■ **INSTRUCTIONS TO FOLLOW**
Copy the lines from the one with "The width and" through the one with "Action: pos(940,159)", changing "checkmark" to "tick" and keeping everything else the same. Leave out the pictures.

■ **INPUT**
begin

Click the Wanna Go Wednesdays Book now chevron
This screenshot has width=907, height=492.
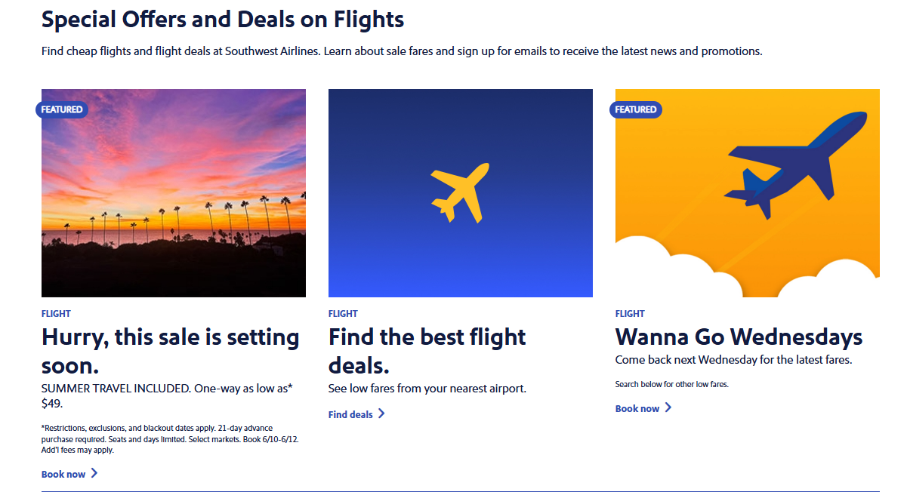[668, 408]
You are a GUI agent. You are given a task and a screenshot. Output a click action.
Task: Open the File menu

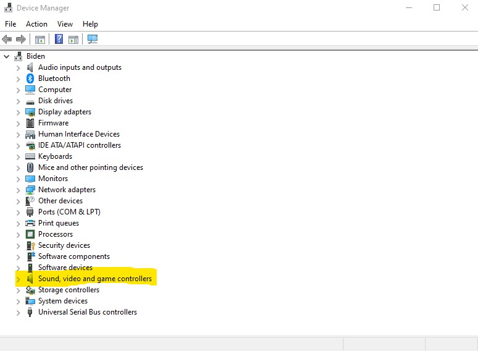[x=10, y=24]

end
begin

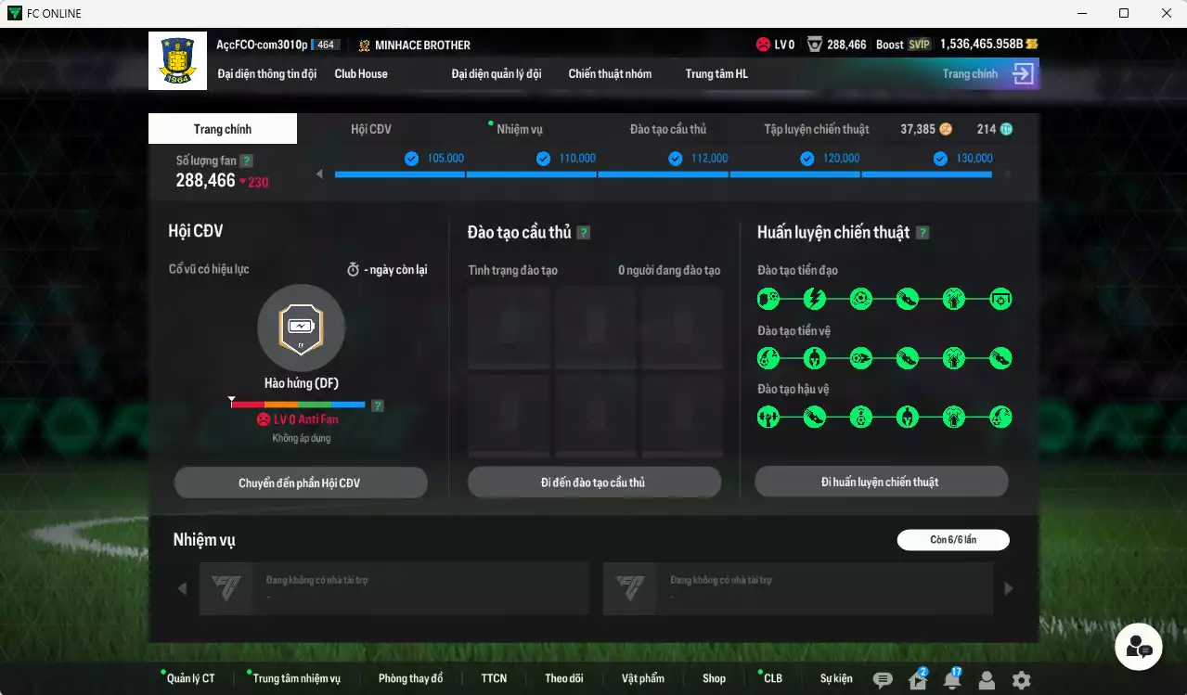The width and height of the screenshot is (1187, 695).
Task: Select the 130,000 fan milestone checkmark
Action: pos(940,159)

end

■ **SOLUTION FOR THIS PROBLEM**
The width and height of the screenshot is (1187, 695).
Task: Select the 130,000 fan milestone tick
Action: pos(940,159)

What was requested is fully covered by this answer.